The data Google has on you can fill millions of Word documents Google offers an option to download all of the data it stores about you.For a reporter who requested to download it saw that the file was 5.5 GB big, which is roughly 3 million Word documents! This link includes your bookmarks, emails, contacts, your Google Drive files, all of the above information, your YouTube videos, the photos you’ve taken on your phone, the businesses you’ve bought from, the products you’ve bought through Google.They also have data from your calendar, your voice recordings from conversations with Assistant, your Google hangout sessions, your location history, the music you listen to, the Google books you’ve purchased, the Google+ groups you’re in, the websites you’ve created, the phones you’ve owned, the pages you’ve shared, how many steps you walk in a day, how many times you…..

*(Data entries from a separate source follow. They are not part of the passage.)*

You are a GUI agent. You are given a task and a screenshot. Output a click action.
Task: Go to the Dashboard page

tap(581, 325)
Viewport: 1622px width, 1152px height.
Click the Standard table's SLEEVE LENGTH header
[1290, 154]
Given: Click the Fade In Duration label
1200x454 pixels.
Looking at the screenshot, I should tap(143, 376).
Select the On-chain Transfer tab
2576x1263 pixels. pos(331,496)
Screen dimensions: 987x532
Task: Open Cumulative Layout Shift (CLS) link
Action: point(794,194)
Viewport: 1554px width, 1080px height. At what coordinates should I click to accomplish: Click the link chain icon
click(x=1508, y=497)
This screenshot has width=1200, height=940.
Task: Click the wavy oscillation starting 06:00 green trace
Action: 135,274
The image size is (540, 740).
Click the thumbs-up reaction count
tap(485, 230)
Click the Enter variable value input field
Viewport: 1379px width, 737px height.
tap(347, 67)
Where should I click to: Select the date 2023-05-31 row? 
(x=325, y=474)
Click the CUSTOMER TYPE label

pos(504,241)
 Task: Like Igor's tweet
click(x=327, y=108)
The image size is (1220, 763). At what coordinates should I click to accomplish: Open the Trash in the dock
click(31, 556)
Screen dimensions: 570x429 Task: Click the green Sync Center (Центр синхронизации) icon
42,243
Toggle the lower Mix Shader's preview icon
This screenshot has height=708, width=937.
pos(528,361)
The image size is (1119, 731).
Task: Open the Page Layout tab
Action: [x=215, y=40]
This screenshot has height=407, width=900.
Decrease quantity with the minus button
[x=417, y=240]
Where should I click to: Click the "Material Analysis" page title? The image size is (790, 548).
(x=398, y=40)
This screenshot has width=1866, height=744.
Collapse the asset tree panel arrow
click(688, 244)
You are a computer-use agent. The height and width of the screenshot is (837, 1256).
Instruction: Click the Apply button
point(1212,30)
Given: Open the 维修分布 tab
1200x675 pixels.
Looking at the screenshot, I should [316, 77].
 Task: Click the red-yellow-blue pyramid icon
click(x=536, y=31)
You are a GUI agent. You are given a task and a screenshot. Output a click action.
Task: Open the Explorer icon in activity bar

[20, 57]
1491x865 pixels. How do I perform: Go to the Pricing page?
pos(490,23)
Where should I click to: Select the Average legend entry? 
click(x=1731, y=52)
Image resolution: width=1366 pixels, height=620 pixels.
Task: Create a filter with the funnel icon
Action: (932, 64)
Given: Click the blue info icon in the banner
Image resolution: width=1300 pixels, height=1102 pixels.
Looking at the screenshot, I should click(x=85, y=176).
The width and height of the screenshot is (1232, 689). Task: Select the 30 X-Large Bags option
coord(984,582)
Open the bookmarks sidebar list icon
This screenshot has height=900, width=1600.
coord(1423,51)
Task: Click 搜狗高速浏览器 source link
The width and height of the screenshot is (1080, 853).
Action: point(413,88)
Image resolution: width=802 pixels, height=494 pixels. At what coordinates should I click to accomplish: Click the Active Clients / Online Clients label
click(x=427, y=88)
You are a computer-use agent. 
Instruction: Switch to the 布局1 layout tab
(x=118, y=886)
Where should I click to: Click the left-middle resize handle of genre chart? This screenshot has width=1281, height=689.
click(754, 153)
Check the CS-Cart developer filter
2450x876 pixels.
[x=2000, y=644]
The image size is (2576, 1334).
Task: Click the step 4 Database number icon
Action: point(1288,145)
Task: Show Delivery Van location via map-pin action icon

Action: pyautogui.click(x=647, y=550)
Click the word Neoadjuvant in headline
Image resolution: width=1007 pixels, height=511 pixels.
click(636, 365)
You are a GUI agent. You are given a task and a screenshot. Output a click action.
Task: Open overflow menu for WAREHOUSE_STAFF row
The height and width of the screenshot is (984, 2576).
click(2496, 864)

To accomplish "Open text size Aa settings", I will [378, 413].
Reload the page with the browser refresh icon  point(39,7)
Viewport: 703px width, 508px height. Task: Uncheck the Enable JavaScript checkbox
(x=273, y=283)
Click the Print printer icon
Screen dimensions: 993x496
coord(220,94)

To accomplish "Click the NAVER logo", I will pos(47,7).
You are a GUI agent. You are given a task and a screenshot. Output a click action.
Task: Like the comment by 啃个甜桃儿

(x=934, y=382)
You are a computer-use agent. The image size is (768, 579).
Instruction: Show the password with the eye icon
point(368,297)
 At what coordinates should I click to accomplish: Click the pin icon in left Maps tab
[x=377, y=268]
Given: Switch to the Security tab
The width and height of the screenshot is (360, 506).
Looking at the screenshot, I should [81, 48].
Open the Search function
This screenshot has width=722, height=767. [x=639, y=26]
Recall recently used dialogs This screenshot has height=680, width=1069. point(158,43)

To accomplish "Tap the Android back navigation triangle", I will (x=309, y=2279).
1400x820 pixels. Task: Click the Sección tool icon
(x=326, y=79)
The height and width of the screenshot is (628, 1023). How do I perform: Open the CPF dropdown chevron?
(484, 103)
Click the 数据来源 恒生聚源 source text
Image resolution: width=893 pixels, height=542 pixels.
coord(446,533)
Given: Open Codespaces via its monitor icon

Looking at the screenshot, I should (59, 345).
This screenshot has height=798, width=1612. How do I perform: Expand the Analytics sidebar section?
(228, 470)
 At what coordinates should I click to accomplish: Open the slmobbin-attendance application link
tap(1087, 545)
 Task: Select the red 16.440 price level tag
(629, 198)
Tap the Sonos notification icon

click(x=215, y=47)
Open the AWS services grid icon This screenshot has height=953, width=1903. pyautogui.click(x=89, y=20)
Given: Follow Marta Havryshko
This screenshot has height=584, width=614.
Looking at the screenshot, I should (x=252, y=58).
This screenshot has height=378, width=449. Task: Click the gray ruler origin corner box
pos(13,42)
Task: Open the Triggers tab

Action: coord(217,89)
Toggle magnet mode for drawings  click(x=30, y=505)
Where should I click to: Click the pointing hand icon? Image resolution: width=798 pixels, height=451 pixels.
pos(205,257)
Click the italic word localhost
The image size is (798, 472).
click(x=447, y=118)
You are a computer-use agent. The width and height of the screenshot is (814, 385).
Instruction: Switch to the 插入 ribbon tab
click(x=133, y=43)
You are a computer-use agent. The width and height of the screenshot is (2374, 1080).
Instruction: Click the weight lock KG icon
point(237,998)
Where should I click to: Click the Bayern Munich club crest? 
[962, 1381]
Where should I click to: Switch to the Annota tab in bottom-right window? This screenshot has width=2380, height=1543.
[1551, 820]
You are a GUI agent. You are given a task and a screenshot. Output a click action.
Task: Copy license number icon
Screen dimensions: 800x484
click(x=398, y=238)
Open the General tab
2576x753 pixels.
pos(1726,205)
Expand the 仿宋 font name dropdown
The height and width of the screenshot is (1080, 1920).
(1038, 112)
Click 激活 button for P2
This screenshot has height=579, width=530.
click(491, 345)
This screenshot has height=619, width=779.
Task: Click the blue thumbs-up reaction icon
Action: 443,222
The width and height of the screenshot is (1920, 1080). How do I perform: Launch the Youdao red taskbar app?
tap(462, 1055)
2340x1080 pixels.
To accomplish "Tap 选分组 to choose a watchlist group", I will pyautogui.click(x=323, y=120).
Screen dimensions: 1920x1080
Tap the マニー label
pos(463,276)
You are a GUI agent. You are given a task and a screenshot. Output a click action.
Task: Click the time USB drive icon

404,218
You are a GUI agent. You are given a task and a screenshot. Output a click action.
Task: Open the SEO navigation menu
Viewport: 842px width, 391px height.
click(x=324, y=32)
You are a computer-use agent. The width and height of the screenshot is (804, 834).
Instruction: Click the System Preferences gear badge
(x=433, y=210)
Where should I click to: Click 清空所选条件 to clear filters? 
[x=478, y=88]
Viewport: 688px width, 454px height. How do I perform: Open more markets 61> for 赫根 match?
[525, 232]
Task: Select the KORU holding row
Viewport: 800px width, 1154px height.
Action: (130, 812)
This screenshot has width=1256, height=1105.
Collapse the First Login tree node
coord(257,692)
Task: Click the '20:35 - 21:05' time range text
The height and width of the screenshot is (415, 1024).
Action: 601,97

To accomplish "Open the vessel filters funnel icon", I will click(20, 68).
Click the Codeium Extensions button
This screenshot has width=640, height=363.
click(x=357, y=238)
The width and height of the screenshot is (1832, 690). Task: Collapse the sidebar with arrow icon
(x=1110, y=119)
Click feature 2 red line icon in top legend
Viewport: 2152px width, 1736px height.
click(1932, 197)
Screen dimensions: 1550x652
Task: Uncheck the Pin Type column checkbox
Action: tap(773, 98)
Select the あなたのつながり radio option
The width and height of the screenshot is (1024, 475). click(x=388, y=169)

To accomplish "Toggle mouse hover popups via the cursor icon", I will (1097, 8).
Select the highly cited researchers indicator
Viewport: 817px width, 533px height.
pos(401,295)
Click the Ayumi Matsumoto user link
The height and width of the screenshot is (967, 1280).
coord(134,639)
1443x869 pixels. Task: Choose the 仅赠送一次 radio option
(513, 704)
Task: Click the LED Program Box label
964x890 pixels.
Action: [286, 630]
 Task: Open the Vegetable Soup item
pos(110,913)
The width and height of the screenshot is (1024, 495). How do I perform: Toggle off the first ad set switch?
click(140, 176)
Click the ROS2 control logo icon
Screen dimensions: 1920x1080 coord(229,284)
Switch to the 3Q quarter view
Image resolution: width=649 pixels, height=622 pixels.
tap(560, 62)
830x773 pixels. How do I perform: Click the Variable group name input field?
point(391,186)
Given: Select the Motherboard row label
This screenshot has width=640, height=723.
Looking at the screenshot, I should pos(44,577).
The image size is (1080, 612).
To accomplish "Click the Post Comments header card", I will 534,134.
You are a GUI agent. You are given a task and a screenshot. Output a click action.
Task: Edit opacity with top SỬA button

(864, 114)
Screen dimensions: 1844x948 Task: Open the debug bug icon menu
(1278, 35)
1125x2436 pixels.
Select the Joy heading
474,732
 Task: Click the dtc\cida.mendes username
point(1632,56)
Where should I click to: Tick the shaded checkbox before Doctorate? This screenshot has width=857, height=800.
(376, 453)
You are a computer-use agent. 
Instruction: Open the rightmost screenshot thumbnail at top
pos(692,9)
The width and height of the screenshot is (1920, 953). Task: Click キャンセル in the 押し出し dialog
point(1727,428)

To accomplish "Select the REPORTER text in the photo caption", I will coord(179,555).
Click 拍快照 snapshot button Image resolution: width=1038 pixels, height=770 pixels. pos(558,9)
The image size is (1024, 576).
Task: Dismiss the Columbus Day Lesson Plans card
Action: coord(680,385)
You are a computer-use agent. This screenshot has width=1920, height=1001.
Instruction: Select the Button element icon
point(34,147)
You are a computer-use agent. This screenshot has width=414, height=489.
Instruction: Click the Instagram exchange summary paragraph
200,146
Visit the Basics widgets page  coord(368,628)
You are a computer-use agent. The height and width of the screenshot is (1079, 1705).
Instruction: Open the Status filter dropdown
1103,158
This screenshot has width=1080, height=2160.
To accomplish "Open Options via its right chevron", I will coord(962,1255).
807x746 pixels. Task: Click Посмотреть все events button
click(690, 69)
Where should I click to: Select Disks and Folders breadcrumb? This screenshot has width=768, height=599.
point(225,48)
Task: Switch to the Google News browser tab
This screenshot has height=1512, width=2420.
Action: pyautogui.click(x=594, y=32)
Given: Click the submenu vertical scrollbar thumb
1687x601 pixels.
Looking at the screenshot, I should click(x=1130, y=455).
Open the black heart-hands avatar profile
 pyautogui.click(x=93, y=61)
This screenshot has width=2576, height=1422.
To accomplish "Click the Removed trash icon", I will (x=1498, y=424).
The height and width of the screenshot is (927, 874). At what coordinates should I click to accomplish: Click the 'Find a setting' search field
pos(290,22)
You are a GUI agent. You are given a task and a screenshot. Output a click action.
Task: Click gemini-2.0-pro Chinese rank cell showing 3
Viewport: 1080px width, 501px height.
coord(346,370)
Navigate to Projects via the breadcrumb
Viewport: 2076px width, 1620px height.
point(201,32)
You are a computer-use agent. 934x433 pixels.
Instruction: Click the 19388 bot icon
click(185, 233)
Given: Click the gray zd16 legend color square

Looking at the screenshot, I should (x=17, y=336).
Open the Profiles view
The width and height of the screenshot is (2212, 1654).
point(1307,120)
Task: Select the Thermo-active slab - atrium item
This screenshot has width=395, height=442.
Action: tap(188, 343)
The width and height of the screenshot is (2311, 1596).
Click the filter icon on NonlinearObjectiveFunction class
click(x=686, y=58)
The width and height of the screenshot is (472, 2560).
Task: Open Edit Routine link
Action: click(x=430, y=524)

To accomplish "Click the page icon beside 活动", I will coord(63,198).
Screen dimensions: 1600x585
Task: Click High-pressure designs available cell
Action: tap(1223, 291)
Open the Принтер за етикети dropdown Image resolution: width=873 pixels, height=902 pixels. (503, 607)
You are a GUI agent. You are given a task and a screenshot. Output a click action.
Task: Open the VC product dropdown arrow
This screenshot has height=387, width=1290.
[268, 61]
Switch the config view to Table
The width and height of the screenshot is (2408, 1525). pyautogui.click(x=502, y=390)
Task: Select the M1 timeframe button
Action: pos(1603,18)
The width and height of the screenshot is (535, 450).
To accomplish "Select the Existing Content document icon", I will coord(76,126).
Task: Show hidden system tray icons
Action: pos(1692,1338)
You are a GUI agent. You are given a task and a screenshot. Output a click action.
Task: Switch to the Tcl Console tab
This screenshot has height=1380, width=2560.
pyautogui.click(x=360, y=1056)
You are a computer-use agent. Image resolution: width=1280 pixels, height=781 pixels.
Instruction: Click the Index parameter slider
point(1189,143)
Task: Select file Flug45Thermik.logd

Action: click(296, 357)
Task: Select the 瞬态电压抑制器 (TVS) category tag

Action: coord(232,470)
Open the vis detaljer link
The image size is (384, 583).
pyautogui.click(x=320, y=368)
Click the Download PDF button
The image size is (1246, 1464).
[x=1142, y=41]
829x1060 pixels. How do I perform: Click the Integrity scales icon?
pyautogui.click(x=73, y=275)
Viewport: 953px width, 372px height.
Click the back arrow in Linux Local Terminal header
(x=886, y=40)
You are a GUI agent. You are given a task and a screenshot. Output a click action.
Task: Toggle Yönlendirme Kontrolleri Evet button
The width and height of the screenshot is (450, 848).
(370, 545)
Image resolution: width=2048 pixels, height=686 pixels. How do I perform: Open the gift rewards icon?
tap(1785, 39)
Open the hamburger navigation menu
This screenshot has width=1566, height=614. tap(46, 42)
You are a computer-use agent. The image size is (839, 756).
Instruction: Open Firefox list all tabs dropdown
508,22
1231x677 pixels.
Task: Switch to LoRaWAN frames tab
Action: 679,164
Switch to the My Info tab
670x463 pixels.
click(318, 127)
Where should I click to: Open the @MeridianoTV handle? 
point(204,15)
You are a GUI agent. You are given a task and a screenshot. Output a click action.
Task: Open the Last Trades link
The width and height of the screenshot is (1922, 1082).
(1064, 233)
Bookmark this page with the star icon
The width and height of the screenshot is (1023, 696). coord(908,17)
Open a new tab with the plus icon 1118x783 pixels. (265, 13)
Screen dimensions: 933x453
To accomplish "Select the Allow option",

How can you stop this from happening?

As mentioned earlier, to prevent tracking, you need to turn off another setting called “Web & App Activity”.To do so on an Android device follow these steps:

  • Head to settings.
  • Tap on Google then Google Account
  • Tap on the data & personalization tab and then on web & app Activity
  • Toggle Web & App Activity off

To turn off location history:

  • Head to the Data & personalization tab as above
  • Tap on location history and toggle the setting off for each phone or device connected to your Google account

To do so for iPhones, iPads and computers

  • Open Google in your browser and sign in to your account
  • Click on your profile picture in the top right corner and on the Google account button
  • Click on Personal info & privacy then my activity
  • Click on activity controls
  • Toggle off web & app activity

To review and delete your recorded activity, including location data, Google’s My Activity panel allows you how to delete individual and group events. You can also delete your location history in your Google Maps timeline by clicking on the bin icon.

In today’s era, no big tech giant works on ethics. So ultimately, you have to take charge. Big tech has realised it can afford constant data-based scandals because not enough people care that the minutiae of their daily existence are being relentlessly mined and monetized without their informed consent. This apathy is, in part, attributable to the fact we are told we shouldn’t care about privacy if we have nothing to hide. Google has helped propagate this notion. Not only big companies like Google, Amazon & Facebook have become too big to fail but also seems too big to be ashamed. (Take Facebook’s Cambridge Analytica scam or it’s the latest data breach, for example, or Google+ coverup of data exposing the bug, leading to it shutting down) So, you should object to moments you thought were yours alone, being captured, analysed and monetized.
You should resist being commodified.